We tested the hypothesis that, after bed rest, maximal oxygen consumption ( VO₂max
) decreases more upright than supine, because of adequate cardiovascular response
supine, but not upright. On 9 subjects, we determined VO₂max and maximal cardiac output
(Q ) upright and supine, before and after (reambulation day upright, the following
day supine) 35-day bed rest, by classical steady state protocol. Oxygen consumption,
heart rate (f(H)) and stroke volume (Q(st)) were measured by a metabolic cart, electrocardiography
and Modelflow from pulse pressure profiles, respectively. We computed Q as f(H) times
Q(st), and systemic oxygen flow ( QaO₂) as Q. times arterial oxygen concentration,
obtained after haemoglobin and arterial oxygen saturation measurements. Before bed
rest, all parameters at maximal exercise were similar upright and supine. After bed
rest, VO₂max was lower (p<0.05) than before, both upright (-38.6%) and supine (-17.0%),
being 30.8% higher supine than upright. Maximal Q(st) decreased upright (-44.3%),
but not supine (+3.7%), being 98.9% higher supine than upright. Maximal Q decreased
upright (-45.1%), but not supine (+9.0%), being higher supine than upright (+98.4%).

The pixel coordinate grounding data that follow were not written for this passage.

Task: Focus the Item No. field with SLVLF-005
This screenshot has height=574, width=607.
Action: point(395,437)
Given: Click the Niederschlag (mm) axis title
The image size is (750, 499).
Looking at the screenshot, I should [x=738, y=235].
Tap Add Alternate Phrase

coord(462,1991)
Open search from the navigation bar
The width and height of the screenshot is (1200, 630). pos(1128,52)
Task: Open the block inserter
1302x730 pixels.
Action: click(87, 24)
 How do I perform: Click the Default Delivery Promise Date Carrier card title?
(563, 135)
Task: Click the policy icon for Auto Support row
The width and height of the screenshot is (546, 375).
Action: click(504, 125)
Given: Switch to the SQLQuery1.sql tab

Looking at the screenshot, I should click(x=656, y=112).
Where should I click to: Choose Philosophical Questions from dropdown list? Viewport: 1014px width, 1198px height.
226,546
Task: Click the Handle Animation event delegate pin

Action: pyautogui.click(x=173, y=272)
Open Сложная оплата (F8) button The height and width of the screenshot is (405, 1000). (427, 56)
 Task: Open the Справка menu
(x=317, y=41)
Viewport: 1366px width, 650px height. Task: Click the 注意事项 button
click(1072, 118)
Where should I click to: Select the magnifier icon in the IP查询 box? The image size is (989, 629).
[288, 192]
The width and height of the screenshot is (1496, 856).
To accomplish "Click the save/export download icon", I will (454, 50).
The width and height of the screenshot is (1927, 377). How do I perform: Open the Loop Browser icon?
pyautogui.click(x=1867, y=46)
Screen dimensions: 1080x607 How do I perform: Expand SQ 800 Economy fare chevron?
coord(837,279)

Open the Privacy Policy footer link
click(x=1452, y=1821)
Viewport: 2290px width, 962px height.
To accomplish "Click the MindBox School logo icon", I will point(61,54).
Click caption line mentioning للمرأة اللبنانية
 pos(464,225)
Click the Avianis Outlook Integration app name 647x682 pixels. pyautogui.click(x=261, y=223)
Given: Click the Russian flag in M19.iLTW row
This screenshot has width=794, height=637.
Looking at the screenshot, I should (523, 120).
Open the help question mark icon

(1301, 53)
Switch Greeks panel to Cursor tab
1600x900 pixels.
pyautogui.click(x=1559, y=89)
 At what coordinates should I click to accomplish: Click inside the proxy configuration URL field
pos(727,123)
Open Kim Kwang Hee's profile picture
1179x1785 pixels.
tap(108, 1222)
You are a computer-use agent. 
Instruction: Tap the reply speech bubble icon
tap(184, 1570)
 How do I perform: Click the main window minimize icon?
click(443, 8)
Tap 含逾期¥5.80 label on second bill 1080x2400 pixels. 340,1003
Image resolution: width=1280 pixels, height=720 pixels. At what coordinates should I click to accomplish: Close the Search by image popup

Maximal QaO₂ decreased upright (-37.8%), but not supine (+14.8%), being higher (+74.8%)
upright than supine. After bed rest, the cardiovascular response (i) did not affect
VO₂max supine, (ii) partially explained the VO₂max decrease upright, and (iii) caused
the VO₂max differences between postures. We speculate that impaired peripheral oxygen
transfer and/or utilisation may explain the VO₂max decrease supine and the fraction
of VO₂max decrease upright unexplained by cardiovascular responses.